Exercise goal: Update the listing below by changing "center point" to "midpoint" and keeping every other part the same. Leave the pictures out of your answer.

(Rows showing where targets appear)
+===+

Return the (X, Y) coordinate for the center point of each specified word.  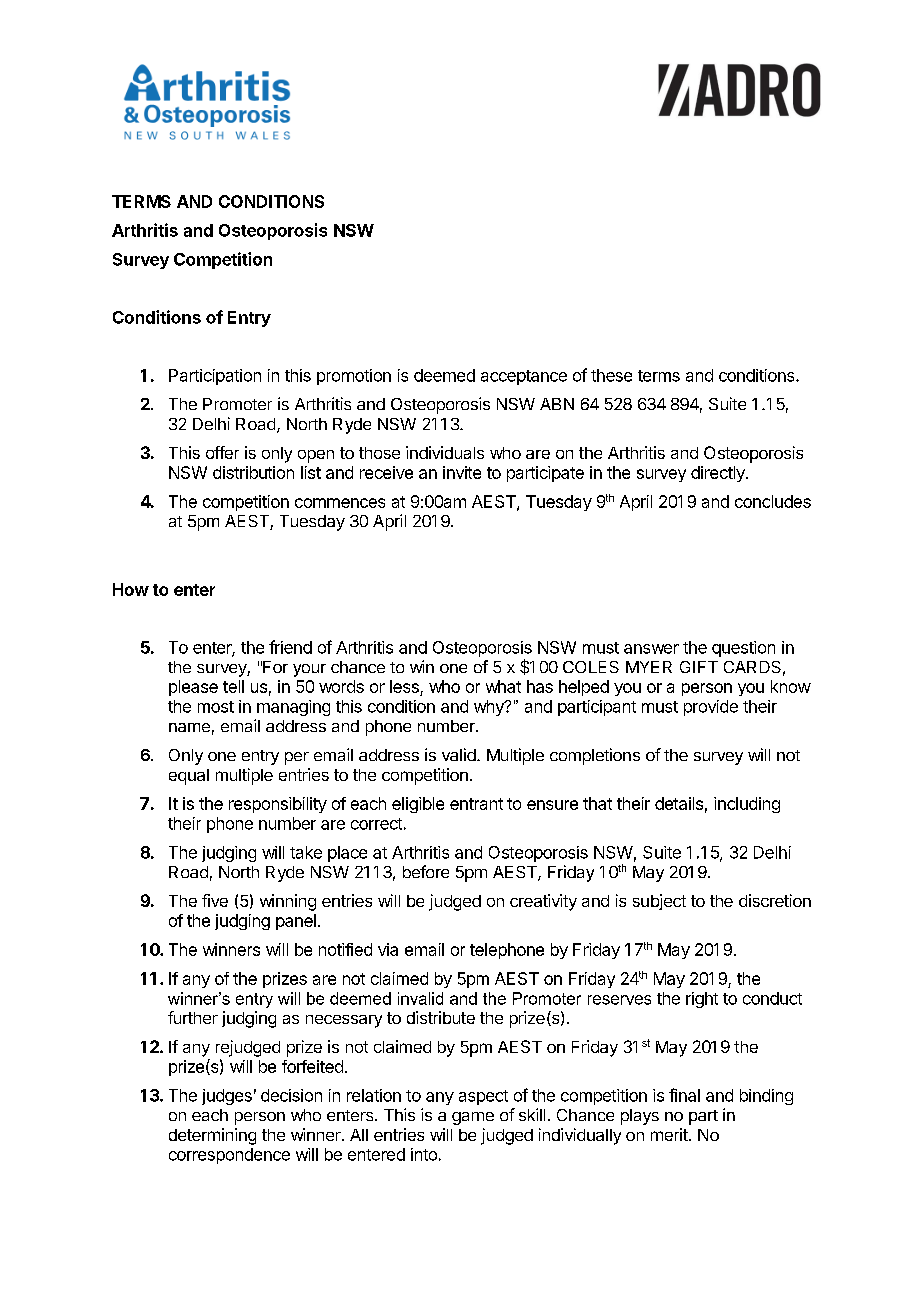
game (473, 1118)
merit (670, 1134)
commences (340, 503)
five (215, 900)
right (702, 1000)
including (747, 805)
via (388, 949)
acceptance (524, 377)
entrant (476, 804)
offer (222, 452)
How (131, 589)
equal (189, 777)
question (743, 649)
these (611, 375)
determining (212, 1136)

+===+

Result of this task:
Return the (X, Y) coordinate for the midpoint of each specified word.  
game (473, 1118)
merit (670, 1134)
commences (340, 503)
five (215, 900)
right (702, 1000)
including (747, 805)
via (388, 949)
acceptance (524, 377)
entrant (476, 804)
offer (222, 452)
How (131, 589)
equal (189, 777)
question (743, 649)
these (611, 375)
determining (212, 1136)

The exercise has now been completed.